As Conan O’Brien was preparing to premiere the TBS version of his talk show in 2010, there was speculation that he might do something genuinely different with the staid late-night form. After being rudely ousted from The Tonight Show by NBC the year before, this was the former SNL and Simpsons writer’s chance to make the show he’d always wanted to with full creative freedom and no pressure to compete with network hosts like David Letterman and Jimmy Kimmel.
And yet Conan, which debuted on Nov. 8, 2010, looked pretty much like everything that came before it. The hour-long show had a monologue up top, a big, brassy band off to the side, a couple of celebrity interviews and either a musical guest or a stand-up comic to close things out.
It felt like a missed opportunity for true reinvention. Now, after nearly a decade and a drop in ratings, the longest-serving late-night host in the game is getting a do-over.
ADVERTISEMENT
The new Conan, which premiered Tuesday night on TBS, has been trimmed down to 30 minutes and will typically feature just one celebrity guest per episode—Tom Hanks had the honor on night one. Upcoming guests include comedians Bill Hader, Tig Notaro, Pete Holmes and the cast of The Good Place.
O’Brien has jettisoned his band, his desk and his suit—though noticeably, he so far hasn’t let go of his tie—projecting the more casual persona that has shone through to positive effect on his excellent new podcast Conan O’Brien Needs a Friend.
And yet the host still began his show with a monologue, complete with snarky asides from his sidekick Andy Richter, who thankfully survived the downsizing. “I’m happy to announce right now that the three-month Conan shutdown is officially over,” O’Brien began to cheers from his loyal audience. That was as political as cable’s most apolitical late-night host got.
His opening-night monologue maintained a simultaneously self-referential and self-deprecating stance. Despite the show’s new 30-minute run time, O’Brien told viewers, “I assure you, it’s going to feel like two hours, alright? That’s the effect I have.” An unfortunate This Is Us parody was only slightly redeemed by a cameo from Milo Ventimiglia.
The rest of the episode belonged almost entirely to O’Brien’s interview with Tom Hanks, who is actually responsible for coining his “Coco” nickname. By dedicating more time to a single guest, the host was able to get into territory that wouldn’t have fit as well into his old format. For instance, it’s hard to imagine O’Brien asking a question like, “What are you insecure about?” in the previous incarnations of his show. And instead of awkwardly cutting off the conversation to throw to commercial, the screen simply faded out and picked up around where they left off after the break.
Still, there was an all-too-familiar feel to O’Brien’s “reinvented” show. He has not made the type of radical shift that David Letterman achieved when he moved from CBS to Netflix last year, throwing out everything that made his Late Show work and focusing on long-form interviews with more substantive guests like President Obama and Malala Yousafzai. Of course, on Netflix Letterman was not beholden to traditional ratings.

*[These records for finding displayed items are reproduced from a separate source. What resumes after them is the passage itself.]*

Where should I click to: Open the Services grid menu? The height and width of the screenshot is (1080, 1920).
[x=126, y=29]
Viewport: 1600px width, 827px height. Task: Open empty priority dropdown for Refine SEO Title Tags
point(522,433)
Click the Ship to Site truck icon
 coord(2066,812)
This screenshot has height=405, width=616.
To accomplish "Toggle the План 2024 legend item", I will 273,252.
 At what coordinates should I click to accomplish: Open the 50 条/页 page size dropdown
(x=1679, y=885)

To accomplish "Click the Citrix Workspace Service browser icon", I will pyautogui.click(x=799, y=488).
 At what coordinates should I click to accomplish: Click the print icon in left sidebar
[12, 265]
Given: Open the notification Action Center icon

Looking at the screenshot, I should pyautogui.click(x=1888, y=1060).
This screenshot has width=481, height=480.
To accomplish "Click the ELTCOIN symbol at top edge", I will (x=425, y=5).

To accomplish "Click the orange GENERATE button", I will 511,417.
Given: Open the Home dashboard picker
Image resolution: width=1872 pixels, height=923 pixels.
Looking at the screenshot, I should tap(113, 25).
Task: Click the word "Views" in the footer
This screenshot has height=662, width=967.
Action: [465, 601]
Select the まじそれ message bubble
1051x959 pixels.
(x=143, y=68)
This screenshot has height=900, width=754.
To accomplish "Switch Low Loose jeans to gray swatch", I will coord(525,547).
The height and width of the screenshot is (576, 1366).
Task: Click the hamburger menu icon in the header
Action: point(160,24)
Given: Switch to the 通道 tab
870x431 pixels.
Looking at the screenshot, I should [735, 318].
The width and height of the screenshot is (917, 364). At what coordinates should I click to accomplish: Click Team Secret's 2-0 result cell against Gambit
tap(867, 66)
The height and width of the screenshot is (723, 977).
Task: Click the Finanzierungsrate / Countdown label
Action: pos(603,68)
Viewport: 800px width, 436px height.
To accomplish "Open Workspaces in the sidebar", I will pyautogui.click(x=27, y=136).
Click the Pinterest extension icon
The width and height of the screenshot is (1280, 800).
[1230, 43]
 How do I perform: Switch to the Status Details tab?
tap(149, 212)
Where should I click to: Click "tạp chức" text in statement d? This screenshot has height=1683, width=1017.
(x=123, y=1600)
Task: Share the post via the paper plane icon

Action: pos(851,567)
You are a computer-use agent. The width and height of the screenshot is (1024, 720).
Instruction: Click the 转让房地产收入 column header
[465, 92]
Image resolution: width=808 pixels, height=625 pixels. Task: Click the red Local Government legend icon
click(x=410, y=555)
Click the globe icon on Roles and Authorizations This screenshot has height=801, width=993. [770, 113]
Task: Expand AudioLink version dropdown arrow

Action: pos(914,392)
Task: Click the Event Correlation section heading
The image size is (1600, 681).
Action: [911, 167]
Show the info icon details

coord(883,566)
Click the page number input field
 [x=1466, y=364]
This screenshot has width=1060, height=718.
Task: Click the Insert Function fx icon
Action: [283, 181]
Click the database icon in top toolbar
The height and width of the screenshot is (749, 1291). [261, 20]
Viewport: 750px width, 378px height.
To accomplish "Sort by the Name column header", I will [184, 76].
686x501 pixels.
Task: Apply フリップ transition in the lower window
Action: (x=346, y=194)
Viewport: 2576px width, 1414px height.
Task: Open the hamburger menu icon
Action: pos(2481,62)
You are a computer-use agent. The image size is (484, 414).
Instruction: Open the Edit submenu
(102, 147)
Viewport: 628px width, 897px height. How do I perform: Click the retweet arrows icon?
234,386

There’s still a chance that O’Brien could use the new format to continue to push boundaries further in future episodes, perhaps opening with a taped field piece instead of a traditional monologue or letting his interviews unfold without the aid of predetermined anecdotes.
But as of night one, the new Conan feels a lot like the Conan O’Brien who has now been part of the late-night landscape for a quarter of a century. We can only hope that the reinvention continues.